Data exfiltration, or the theft or unauthorized transfer of data from any device, is a common form of cyber crime, and specialist insurer Beazley found in a recent report that the criminals are becoming much more sophisticated.

The company released its inaugural Beazley Cyber Services Snapshot, which examines the growing issue of data exfiltration, how it’s evolving, and the ways organizations should respond to the risks. The report features data gathered between 2020 and the first quarter of 2022.

The report found that as data exfiltration tactics are evolving to include several bad actors within a single attack and many different risk exposures, it’s becoming increasingly important for companies to ensure a multi-faceted approach to cybersecurity.

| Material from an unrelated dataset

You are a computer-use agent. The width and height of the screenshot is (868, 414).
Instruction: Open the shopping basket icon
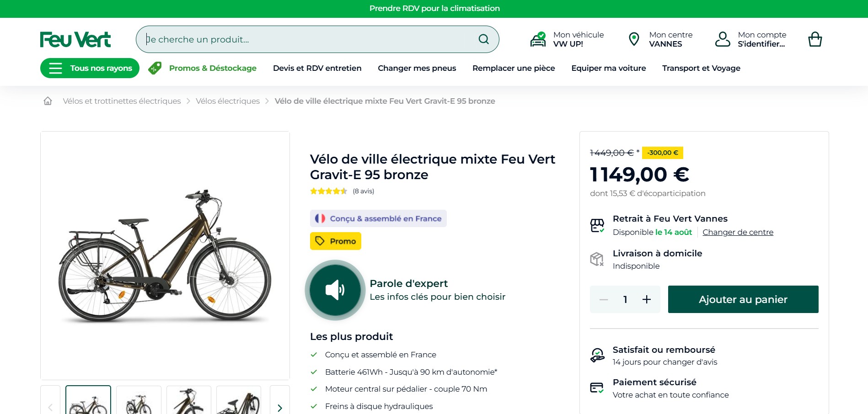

“With risk looming on all fronts, just securing the perimeter is no longer enough,” the report said. “Organizations need a comprehensive approach that addresses all stages of the ransomware kill chain in order to be resilient and minimize damage from attacks,”

This comes as extortion incidents no longer involve only encrypted files, the report said. Threat actors are also threatening to expose the fact that data was stolen if payment isn’t made, and even threatening organizations with things like double or triple extortion.

Double extortion occurs when a threat actor both encrypts and exfiltrates data from a victim’s network, demanding a ransom for a key to decrypt the data and to delete the stolen data. However, that doesn’t necessarily mean the data will be gone, the report said.

“The data may then find its way into the dark web for others to leverage,” according to the report. “Even if the original threat actor has been paid for data destruction, it is almost impossible to ensure that the information is not accidentally or intentionally shared with other threat actors.”

Double extortion now occurs in the majority of extortion incidents, the report said, including two out of every three incidents Beazley’s Cyber Services team saw in the first quarter of 2022.

Beyond double extortion, triple extortion happens when a threat actor encrypts and threatens to publish exfiltrated data online, as well as engages in further pressuring of a victim. This could include threatening denial of service attacks against a victim’s remaining infrastructure or threats to contact individuals whose personal details have been stolen if the organization doesn’t pay the ransom.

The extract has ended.